- [Dataset entries]:
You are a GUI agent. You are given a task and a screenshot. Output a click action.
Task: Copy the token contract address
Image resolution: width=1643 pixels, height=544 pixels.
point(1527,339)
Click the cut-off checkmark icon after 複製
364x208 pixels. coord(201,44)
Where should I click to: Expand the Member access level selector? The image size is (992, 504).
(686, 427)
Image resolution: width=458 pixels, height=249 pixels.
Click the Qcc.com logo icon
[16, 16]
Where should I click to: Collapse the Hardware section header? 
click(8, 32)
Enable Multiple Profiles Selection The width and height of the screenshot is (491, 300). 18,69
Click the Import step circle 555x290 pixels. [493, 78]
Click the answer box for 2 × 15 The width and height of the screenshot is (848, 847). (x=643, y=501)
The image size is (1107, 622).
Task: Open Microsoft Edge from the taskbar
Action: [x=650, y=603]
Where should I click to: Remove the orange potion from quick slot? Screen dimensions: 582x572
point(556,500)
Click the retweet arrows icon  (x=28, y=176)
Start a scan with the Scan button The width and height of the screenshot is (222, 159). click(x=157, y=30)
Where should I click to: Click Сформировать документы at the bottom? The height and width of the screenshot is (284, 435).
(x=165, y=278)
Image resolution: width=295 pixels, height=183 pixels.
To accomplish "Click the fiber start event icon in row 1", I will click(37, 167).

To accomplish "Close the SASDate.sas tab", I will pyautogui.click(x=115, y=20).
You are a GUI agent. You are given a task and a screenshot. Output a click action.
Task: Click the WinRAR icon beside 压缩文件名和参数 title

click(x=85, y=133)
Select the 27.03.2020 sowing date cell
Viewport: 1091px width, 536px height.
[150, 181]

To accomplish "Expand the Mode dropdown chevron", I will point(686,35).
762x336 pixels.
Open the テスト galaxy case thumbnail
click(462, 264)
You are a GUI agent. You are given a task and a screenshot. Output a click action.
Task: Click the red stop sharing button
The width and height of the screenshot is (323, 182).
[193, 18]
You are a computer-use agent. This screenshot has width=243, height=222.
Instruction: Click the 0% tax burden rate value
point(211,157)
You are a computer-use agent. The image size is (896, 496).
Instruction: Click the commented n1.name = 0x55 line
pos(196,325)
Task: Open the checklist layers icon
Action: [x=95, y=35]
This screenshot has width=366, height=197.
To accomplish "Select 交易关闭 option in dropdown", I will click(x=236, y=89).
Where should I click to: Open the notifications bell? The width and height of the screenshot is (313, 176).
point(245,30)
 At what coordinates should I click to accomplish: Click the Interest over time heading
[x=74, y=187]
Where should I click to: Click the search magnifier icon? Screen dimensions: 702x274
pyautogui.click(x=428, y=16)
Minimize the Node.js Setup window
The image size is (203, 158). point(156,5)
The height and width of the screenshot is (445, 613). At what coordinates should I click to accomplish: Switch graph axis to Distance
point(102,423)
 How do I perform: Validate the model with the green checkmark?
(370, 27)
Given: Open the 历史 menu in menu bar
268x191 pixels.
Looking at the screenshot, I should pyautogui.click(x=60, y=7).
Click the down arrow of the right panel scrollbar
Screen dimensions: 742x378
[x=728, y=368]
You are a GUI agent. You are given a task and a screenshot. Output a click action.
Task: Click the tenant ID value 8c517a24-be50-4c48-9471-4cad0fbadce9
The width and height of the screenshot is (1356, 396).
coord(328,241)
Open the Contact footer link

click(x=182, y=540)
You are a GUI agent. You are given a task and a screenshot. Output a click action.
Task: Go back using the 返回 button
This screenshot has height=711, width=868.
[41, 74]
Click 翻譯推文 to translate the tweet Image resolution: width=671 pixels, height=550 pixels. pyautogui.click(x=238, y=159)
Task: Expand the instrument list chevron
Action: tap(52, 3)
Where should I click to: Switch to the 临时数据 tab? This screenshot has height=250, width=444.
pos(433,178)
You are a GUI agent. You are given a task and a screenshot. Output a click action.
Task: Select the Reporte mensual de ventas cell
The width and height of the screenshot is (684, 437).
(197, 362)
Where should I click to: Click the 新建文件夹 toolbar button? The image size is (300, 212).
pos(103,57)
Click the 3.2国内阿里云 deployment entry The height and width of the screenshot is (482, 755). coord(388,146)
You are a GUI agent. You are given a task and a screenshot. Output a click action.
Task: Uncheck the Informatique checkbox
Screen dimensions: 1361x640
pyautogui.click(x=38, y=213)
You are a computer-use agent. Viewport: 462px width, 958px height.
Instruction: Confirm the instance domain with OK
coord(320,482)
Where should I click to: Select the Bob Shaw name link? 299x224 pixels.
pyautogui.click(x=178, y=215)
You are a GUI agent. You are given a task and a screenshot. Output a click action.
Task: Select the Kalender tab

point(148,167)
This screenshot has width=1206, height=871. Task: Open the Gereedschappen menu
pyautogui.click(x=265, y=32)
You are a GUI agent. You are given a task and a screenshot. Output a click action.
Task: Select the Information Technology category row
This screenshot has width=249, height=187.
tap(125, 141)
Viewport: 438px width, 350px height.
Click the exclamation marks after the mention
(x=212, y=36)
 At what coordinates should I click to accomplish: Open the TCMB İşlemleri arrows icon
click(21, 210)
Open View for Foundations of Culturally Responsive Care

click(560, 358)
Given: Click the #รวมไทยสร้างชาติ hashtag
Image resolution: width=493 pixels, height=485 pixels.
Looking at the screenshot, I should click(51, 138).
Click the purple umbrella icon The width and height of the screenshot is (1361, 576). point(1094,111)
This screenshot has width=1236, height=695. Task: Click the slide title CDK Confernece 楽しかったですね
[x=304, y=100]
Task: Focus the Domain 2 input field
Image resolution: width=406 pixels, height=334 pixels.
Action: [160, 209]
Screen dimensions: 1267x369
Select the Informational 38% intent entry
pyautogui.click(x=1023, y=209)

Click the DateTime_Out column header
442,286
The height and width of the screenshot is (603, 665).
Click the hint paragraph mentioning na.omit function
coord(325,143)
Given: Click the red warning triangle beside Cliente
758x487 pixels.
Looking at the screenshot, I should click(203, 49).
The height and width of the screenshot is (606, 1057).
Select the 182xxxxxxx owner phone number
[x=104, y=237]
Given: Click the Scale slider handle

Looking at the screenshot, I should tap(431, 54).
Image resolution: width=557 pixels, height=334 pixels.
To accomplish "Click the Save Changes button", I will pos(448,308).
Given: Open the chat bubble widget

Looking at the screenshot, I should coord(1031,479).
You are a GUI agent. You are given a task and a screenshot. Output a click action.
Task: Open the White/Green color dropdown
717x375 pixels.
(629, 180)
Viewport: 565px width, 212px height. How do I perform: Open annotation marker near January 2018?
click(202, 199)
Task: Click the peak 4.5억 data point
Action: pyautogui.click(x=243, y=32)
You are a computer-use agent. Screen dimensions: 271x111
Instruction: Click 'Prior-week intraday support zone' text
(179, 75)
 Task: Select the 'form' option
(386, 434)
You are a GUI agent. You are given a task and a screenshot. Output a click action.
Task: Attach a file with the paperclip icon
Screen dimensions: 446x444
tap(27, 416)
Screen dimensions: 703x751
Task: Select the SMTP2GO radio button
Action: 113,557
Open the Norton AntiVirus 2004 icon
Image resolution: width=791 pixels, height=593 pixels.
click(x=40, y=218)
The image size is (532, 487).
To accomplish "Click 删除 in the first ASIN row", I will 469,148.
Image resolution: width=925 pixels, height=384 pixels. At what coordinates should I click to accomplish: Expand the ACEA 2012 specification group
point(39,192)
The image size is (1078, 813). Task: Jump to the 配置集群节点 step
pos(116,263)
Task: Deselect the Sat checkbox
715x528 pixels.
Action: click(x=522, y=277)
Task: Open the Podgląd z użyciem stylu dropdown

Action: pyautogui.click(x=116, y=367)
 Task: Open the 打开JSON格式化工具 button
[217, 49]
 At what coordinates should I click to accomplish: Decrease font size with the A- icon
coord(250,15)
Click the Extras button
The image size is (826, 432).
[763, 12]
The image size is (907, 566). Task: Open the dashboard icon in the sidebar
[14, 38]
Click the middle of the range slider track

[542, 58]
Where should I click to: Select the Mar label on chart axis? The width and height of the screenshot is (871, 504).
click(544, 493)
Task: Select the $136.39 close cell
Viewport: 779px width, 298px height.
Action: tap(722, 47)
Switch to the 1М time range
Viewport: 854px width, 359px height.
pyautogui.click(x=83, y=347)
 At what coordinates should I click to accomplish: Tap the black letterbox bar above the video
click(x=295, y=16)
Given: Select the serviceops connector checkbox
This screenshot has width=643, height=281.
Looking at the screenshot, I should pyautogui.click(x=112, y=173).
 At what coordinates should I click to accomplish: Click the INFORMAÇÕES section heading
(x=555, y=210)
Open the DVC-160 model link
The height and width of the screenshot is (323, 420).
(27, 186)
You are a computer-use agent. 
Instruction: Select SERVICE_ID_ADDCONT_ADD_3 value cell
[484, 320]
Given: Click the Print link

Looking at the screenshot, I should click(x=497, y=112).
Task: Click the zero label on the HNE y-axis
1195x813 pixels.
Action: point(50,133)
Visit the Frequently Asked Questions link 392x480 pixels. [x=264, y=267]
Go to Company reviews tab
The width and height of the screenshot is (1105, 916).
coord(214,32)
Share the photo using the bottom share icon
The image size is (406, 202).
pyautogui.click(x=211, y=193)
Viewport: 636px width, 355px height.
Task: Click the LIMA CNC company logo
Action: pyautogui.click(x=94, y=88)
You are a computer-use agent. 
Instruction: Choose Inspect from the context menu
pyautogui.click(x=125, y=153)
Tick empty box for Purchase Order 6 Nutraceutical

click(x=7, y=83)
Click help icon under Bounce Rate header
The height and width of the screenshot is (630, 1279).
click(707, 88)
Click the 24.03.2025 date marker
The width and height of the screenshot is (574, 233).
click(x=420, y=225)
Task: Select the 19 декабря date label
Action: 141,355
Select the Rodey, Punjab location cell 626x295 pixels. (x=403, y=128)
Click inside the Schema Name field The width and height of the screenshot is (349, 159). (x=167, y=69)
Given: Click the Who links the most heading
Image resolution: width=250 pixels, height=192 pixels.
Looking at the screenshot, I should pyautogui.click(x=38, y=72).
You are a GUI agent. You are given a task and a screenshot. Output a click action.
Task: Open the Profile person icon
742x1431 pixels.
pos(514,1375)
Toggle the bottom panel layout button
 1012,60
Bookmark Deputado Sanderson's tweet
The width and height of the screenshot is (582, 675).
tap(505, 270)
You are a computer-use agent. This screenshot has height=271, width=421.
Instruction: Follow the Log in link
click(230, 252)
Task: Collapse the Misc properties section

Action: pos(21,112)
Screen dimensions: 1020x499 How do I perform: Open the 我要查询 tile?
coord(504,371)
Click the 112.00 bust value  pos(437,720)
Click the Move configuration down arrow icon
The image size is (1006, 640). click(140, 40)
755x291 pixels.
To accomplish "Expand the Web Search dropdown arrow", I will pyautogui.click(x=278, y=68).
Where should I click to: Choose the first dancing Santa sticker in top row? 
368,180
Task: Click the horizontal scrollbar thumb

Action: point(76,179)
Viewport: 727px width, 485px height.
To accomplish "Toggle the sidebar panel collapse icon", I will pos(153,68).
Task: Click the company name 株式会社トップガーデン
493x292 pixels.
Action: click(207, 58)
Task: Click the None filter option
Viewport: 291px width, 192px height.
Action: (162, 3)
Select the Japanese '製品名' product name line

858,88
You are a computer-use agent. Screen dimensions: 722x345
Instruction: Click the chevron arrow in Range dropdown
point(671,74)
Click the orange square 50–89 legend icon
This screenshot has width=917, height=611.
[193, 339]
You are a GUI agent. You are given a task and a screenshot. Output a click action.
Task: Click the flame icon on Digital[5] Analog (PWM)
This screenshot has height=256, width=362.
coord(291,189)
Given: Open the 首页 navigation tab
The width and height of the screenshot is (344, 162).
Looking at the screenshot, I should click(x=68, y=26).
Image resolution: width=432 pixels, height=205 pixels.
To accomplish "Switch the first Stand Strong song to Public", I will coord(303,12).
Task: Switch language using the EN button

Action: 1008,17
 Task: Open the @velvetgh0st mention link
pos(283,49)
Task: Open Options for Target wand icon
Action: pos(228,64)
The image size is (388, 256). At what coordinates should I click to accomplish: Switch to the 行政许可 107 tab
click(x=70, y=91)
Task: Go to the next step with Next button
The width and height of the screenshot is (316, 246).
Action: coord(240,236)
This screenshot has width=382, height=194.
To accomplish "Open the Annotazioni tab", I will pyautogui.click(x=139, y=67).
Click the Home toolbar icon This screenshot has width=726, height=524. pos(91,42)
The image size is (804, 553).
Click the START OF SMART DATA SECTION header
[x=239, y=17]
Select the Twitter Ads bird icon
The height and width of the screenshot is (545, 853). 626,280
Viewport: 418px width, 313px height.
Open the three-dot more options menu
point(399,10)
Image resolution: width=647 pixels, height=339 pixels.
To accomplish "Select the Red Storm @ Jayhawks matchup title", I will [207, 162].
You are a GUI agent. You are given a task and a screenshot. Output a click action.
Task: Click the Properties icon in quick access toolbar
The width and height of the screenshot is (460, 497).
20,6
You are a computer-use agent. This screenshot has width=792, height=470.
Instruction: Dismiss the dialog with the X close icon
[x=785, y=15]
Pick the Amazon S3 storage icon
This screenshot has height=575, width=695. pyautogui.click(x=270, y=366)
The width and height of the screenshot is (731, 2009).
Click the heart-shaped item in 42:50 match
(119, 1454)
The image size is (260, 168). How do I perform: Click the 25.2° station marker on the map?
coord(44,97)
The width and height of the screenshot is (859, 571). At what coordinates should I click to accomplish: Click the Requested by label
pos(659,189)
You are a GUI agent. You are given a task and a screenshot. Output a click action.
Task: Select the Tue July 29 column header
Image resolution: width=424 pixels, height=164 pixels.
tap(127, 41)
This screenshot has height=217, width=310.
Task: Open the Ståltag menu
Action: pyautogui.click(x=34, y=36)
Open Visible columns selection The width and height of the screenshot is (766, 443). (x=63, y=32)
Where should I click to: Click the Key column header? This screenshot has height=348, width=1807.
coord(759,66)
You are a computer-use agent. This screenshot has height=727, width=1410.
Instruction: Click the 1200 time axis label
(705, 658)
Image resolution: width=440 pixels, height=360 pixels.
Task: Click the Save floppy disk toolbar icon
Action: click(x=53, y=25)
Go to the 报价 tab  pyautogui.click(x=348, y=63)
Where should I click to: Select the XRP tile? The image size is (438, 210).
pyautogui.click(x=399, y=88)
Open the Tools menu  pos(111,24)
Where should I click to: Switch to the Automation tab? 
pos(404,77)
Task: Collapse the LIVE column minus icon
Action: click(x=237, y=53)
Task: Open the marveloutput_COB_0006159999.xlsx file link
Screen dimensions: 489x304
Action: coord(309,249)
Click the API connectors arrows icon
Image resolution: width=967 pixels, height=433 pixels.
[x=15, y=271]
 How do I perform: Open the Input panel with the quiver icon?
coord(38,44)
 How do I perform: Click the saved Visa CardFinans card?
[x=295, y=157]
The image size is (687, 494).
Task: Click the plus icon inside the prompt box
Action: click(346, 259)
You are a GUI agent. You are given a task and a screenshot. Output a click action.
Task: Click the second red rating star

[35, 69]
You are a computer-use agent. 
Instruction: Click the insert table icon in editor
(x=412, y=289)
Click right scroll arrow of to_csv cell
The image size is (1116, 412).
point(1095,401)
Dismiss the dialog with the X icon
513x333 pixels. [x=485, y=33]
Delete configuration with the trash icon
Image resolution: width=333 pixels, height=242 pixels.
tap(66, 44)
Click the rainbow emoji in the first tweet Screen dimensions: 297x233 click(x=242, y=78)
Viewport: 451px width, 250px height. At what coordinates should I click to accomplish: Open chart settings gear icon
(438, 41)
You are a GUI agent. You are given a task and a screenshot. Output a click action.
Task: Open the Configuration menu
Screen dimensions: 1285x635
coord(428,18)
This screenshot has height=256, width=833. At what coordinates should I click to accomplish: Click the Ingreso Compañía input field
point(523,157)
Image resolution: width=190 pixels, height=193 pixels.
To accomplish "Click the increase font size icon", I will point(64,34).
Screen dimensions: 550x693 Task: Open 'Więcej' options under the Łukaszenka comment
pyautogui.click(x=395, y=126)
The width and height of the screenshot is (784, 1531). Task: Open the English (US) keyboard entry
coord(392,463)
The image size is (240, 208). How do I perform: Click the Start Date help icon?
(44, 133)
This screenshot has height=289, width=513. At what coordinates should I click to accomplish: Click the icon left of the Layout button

- [EXERCISE PROMPT]: Your answer should consist of every line from the entries that holds "checkbox".

- [RESULT OF THE TASK]:
Task: Uncheck the Informatique checkbox
Task: Deselect the Sat checkbox
Given: Select the serviceops connector checkbox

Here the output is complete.